Recent advances in genome resequencing have led to increased interest in prediction of the functional consequences of genetic variants. Variants at phylogenetically conserved sites are of particular interest, because they are more likely than variants at phylogenetically variable sites to have deleterious effects on fitness and contribute to phenotypic variation. Numerous comparative genomic approaches have been developed to predict deleterious variants, but the approaches are nearly always assessed based on their ability to identify known disease-causing mutations in humans. Determining the accuracy of deleterious variant predictions in nonhuman species is important to understanding evolution, domestication, and potentially to improving crop quality and yield. To examine our ability to predict deleterious variants in plants we generated a curated database of 2,910 Arabidopsis thaliana mutants with known phenotypes. We evaluated seven approaches and found that while all performed well, their relative ranking differed from prior benchmarks in humans. We conclude that deleterious mutations can be reliably predicted in A. thaliana and likely other plant species, but that the relative performance of various approaches does not necessarily translate from one species to another.

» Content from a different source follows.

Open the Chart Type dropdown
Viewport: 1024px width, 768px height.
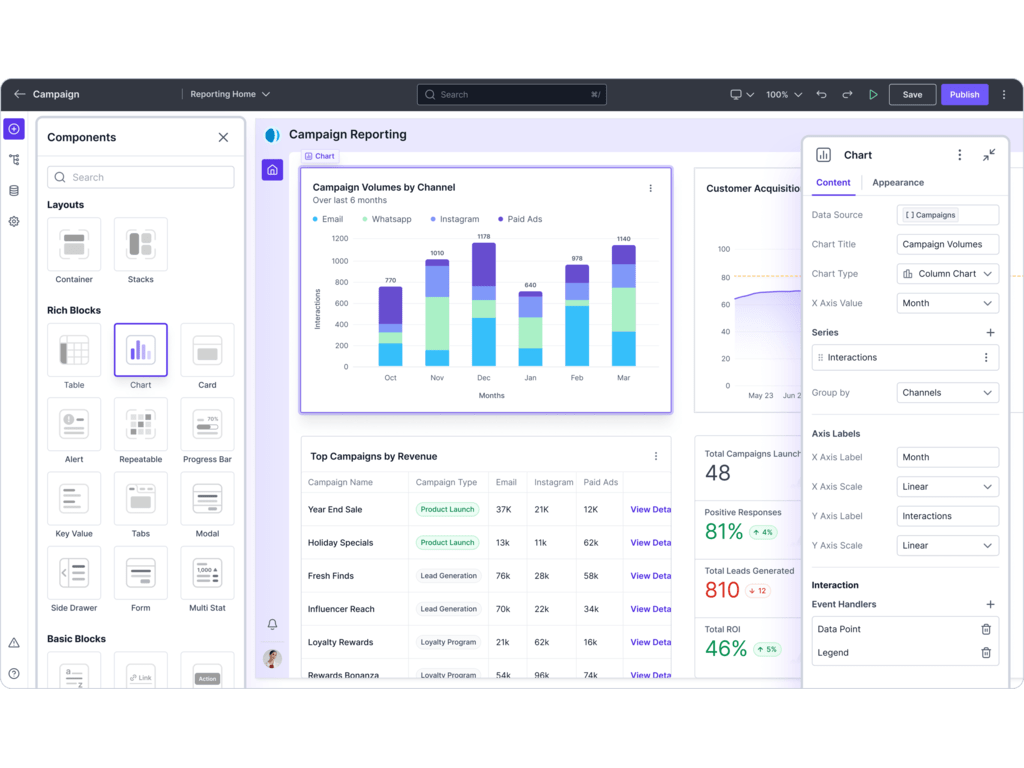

Keywords: deleterious mutations; genome; phenotypes; training set.

Figure 1

Comparison of approaches that distinguish deleterious and neutral amino acid substitutions. The fraction of true positives (sensitivity) vs. the fraction of true negatives (specificity) is shown for seven approaches (LRTm is a masked version of LRT, PPH2 is PolyPhen2). The curves are based on 2,910 deleterious variants and 1,583 neutral variants. Vertical and horizontal dashed lines show the cutoff at 95% specificity and 95% sensitivity, respectively.

Figure 2

The proportion of SNPs called deleterious across frequency classes. The fraction of SNPs called deleterious by each approach (legend) at its 95% specificity threshold across five frequency classes, labeled by the number of minor alleles present (n = 80). The minor allele is defined as the allele that is less frequent in the sample. Sample sizes for the five classes are 5,303 (1), 1,646 (2), 1,250 (3-4), 1,015 (5-8) and 1,583 (>8).

Figure 3

Performance of approaches across different classes of sites. Performance is measured by the area under the curve (AUC) of the approach’s sensitivity vs. specificity. A – comparison of mutants with biochemical (n = 1,000) vs. gross phenotypes (n = 1,910). B – comparison of performance for substitutions in duplicated (n = 2,098) vs. single copy genes (n = 2,395). Confidence intervals were determined by 2,000 bootstrapping iterations.

Figure 4

Dissimilarities among approaches. Dissimilarities were computed by the pairwise number of disagreements between each approach applied to mutants and common SNPs (n = 4,493). Dissimilarities are represented by a tree based on hierarchical clustering and values below nodes are bootstrap support based on 2,000 iterations.